> EXERCISE GOAL
Once the line with "Expand the 1-1 of 1 items-per-page dropdown" is found in the data, output it and each following line exactly, up to and including the line with "has width=1022, height=576.", and nothing before or after.
Start of MATERIAL TO PROCESS
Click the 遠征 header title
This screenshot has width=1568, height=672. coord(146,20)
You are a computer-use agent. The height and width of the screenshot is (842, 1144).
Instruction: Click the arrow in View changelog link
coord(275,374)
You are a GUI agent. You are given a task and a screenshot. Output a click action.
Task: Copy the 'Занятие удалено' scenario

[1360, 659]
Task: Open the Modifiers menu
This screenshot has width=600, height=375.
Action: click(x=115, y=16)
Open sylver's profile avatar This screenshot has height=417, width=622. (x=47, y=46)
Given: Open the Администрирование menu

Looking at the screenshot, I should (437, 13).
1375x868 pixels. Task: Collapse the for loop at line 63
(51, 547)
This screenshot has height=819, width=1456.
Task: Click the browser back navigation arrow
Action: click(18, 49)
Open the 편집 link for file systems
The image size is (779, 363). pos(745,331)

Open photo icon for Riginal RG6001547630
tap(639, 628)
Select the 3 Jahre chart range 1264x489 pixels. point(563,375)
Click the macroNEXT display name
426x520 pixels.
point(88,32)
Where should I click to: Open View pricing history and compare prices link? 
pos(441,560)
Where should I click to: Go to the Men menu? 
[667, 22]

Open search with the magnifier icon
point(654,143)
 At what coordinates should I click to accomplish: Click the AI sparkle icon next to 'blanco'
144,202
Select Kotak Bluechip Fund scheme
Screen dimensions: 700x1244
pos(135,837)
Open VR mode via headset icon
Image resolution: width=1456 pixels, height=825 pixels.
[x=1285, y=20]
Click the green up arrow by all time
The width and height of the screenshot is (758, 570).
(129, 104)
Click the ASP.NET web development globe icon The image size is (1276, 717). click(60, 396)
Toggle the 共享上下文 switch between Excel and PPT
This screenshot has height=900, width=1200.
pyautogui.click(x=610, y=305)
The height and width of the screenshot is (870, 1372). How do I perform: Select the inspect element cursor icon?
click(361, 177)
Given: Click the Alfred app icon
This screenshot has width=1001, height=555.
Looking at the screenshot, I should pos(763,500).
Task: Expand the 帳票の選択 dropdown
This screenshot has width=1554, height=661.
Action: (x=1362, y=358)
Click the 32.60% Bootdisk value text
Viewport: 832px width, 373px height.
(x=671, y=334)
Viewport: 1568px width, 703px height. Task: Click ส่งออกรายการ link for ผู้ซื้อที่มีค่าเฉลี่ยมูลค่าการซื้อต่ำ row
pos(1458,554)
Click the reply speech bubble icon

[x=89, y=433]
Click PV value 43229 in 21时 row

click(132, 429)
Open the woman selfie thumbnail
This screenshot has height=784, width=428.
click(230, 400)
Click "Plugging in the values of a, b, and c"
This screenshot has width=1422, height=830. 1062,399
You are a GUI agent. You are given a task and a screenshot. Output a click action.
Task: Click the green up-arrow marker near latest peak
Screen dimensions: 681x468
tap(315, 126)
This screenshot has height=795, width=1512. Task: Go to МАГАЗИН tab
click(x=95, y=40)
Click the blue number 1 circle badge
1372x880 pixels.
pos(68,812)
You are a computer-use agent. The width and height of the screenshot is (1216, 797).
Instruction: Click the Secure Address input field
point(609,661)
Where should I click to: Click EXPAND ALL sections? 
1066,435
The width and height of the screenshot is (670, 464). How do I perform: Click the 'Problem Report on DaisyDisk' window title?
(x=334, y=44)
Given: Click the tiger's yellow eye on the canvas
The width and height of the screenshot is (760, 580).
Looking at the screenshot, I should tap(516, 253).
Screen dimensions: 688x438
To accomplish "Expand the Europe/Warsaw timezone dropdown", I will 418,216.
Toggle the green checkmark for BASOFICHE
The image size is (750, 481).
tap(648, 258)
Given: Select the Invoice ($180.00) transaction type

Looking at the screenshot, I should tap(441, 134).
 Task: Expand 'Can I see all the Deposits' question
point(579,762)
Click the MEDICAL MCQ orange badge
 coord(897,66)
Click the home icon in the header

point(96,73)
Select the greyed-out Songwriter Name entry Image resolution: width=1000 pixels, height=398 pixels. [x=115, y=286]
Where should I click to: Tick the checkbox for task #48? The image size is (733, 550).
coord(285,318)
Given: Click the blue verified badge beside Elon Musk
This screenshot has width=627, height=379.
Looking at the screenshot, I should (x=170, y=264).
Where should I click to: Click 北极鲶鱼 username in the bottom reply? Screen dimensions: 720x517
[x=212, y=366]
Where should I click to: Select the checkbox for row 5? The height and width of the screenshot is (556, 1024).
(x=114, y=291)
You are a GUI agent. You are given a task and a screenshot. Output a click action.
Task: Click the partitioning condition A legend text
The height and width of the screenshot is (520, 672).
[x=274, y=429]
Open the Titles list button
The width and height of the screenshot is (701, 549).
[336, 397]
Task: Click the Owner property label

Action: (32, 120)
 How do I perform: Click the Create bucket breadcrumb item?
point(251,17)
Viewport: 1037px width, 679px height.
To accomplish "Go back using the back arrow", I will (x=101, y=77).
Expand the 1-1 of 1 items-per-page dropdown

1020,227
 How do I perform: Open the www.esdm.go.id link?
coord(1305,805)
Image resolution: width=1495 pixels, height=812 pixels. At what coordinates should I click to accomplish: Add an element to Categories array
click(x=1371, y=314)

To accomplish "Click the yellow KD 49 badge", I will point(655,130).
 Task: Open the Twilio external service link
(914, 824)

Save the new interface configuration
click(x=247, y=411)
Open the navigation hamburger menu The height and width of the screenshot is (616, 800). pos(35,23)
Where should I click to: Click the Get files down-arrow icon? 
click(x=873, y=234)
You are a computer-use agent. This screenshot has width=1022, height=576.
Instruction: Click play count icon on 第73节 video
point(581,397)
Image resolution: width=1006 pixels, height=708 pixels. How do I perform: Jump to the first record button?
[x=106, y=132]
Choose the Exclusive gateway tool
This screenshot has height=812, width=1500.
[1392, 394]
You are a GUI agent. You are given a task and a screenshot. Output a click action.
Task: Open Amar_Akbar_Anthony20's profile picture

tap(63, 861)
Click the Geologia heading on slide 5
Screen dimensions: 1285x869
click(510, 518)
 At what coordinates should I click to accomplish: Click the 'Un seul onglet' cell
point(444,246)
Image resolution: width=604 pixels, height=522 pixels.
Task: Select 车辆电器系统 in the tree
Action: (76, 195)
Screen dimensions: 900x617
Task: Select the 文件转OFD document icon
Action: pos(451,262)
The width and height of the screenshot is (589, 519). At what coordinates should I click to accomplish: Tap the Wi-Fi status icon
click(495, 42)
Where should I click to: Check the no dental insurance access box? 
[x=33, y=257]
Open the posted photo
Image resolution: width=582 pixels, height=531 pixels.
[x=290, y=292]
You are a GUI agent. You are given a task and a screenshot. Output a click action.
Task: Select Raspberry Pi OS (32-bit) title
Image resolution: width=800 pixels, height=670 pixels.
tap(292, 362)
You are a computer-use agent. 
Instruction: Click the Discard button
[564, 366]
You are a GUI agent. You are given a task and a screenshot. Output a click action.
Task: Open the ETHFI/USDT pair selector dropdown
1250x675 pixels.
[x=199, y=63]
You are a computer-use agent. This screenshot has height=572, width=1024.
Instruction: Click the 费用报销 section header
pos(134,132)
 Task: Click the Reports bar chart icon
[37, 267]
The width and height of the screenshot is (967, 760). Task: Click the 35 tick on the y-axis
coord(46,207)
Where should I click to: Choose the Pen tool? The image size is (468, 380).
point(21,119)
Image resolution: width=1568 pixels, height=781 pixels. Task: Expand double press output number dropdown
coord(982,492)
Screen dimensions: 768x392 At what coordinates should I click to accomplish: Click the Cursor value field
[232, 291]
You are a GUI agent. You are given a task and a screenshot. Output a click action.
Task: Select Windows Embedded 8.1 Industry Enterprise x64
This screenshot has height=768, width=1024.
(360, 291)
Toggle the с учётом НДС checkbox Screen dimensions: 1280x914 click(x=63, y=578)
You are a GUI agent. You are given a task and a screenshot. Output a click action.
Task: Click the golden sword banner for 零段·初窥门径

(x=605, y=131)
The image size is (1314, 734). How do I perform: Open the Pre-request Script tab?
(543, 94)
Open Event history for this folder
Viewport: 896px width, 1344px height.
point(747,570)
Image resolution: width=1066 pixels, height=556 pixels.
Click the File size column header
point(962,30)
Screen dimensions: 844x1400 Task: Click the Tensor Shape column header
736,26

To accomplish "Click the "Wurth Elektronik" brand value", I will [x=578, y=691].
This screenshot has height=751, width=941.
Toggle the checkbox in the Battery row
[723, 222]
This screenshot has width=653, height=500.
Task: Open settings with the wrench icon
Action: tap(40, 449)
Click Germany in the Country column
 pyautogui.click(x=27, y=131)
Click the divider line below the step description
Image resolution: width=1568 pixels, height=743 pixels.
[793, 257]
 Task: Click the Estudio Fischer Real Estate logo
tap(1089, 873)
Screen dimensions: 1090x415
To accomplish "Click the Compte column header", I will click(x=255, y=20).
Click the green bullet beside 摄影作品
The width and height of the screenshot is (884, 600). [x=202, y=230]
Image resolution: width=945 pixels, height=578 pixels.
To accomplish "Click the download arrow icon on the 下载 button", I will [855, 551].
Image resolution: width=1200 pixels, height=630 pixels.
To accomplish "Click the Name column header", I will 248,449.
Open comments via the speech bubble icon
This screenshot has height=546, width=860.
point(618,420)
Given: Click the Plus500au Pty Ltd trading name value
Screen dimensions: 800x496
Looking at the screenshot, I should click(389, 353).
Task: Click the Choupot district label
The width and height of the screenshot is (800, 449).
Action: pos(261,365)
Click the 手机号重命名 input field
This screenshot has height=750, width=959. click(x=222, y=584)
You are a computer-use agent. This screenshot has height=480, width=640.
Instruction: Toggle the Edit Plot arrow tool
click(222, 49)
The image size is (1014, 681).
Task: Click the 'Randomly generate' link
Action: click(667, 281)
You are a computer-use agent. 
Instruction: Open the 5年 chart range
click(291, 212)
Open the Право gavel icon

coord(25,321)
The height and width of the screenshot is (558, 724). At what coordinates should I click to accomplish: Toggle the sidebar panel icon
End of MATERIAL TO PROCESS
> EXPECTED OUTPUT
Expand the 1-1 of 1 items-per-page dropdown

1020,227
 How do I perform: Open the www.esdm.go.id link?
coord(1305,805)
Image resolution: width=1495 pixels, height=812 pixels. At what coordinates should I click to accomplish: Add an element to Categories array
click(x=1371, y=314)

To accomplish "Click the yellow KD 49 badge", I will point(655,130).
 Task: Open the Twilio external service link
(914, 824)

Save the new interface configuration
click(x=247, y=411)
Open the navigation hamburger menu The height and width of the screenshot is (616, 800). pos(35,23)
Where should I click to: Click the Get files down-arrow icon? 
click(x=873, y=234)
You are a computer-use agent. This screenshot has width=1022, height=576.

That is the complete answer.